Set exercise: Convert the part of the records that opens with the line containing "Given: Open the default workgroup dropdown" and closes with the line containing "click(687, 16)" into a JSON list of strings, one string per line, omitting blank lines. Include only those lines.

◇ ◇ ◇

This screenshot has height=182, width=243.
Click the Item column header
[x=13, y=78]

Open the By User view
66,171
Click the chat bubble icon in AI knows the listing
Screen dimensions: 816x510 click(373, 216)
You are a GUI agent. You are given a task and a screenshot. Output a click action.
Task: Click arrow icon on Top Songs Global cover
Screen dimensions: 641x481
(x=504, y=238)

◇ ◇ ◇

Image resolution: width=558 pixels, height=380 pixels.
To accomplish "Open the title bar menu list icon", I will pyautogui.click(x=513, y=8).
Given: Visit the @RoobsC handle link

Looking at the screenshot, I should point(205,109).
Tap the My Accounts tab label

◇ ◇ ◇

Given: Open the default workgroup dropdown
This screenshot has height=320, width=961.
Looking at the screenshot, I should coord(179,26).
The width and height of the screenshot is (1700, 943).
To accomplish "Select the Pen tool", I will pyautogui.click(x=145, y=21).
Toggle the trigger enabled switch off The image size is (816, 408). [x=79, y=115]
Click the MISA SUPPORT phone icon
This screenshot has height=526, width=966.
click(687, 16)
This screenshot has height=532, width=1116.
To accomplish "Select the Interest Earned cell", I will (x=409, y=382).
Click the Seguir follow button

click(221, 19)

◇ ◇ ◇

The solution:
[
  "Given: Open the default workgroup dropdown",
  "This screenshot has height=320, width=961.",
  "Looking at the screenshot, I should coord(179,26).",
  "The width and height of the screenshot is (1700, 943).",
  "To accomplish \"Select the Pen tool\", I will pyautogui.click(x=145, y=21).",
  "Toggle the trigger enabled switch off The image size is (816, 408). [x=79, y=115]",
  "Click the MISA SUPPORT phone icon",
  "This screenshot has height=526, width=966.",
  "click(687, 16)"
]